[Task instructions]: Exactly the lines from the beginning of the material to the line with "Task: Click the Format" are to be repeated, both ends included.

BEGIN Dataset records

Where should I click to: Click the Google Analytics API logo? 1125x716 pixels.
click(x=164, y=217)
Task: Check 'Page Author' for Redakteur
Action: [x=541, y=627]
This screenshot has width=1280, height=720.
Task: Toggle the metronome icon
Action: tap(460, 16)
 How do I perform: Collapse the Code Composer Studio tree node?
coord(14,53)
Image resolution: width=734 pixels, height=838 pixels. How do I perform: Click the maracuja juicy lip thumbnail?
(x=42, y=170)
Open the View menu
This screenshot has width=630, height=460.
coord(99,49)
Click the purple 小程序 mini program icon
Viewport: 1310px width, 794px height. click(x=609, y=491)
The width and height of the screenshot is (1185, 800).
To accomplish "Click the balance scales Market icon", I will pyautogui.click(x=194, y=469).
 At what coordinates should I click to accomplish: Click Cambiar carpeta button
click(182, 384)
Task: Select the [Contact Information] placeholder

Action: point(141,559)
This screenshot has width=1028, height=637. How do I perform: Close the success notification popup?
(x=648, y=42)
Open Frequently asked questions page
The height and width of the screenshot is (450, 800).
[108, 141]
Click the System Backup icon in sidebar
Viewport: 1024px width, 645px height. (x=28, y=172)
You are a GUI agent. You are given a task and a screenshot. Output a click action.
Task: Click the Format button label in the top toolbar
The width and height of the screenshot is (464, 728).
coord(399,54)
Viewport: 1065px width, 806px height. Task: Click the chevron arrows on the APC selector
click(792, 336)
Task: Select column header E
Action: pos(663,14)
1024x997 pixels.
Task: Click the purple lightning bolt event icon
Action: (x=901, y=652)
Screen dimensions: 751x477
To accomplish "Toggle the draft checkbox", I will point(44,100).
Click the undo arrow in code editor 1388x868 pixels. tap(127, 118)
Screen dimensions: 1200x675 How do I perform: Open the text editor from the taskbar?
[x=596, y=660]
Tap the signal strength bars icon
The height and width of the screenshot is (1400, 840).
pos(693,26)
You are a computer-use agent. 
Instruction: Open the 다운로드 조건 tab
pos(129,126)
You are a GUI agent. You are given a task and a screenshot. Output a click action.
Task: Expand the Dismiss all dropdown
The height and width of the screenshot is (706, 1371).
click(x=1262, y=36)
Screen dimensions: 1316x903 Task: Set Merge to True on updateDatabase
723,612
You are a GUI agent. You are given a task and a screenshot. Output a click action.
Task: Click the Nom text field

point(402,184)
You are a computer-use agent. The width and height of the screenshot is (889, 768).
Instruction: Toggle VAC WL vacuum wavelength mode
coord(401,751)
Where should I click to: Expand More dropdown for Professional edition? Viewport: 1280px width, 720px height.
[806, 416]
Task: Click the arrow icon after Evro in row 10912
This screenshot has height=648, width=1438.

END Dataset records

[Output of the exercise]:
Where should I click to: Click the Google Analytics API logo? 1125x716 pixels.
click(x=164, y=217)
Task: Check 'Page Author' for Redakteur
Action: [x=541, y=627]
This screenshot has width=1280, height=720.
Task: Toggle the metronome icon
Action: tap(460, 16)
 How do I perform: Collapse the Code Composer Studio tree node?
coord(14,53)
Image resolution: width=734 pixels, height=838 pixels. How do I perform: Click the maracuja juicy lip thumbnail?
(x=42, y=170)
Open the View menu
This screenshot has width=630, height=460.
coord(99,49)
Click the purple 小程序 mini program icon
Viewport: 1310px width, 794px height. click(x=609, y=491)
The width and height of the screenshot is (1185, 800).
To accomplish "Click the balance scales Market icon", I will pyautogui.click(x=194, y=469).
 At what coordinates should I click to accomplish: Click Cambiar carpeta button
click(182, 384)
Task: Select the [Contact Information] placeholder

Action: point(141,559)
This screenshot has width=1028, height=637. How do I perform: Close the success notification popup?
(x=648, y=42)
Open Frequently asked questions page
The height and width of the screenshot is (450, 800).
[108, 141]
Click the System Backup icon in sidebar
Viewport: 1024px width, 645px height. (x=28, y=172)
You are a GUI agent. You are given a task and a screenshot. Output a click action.
Task: Click the Format button label in the top toolbar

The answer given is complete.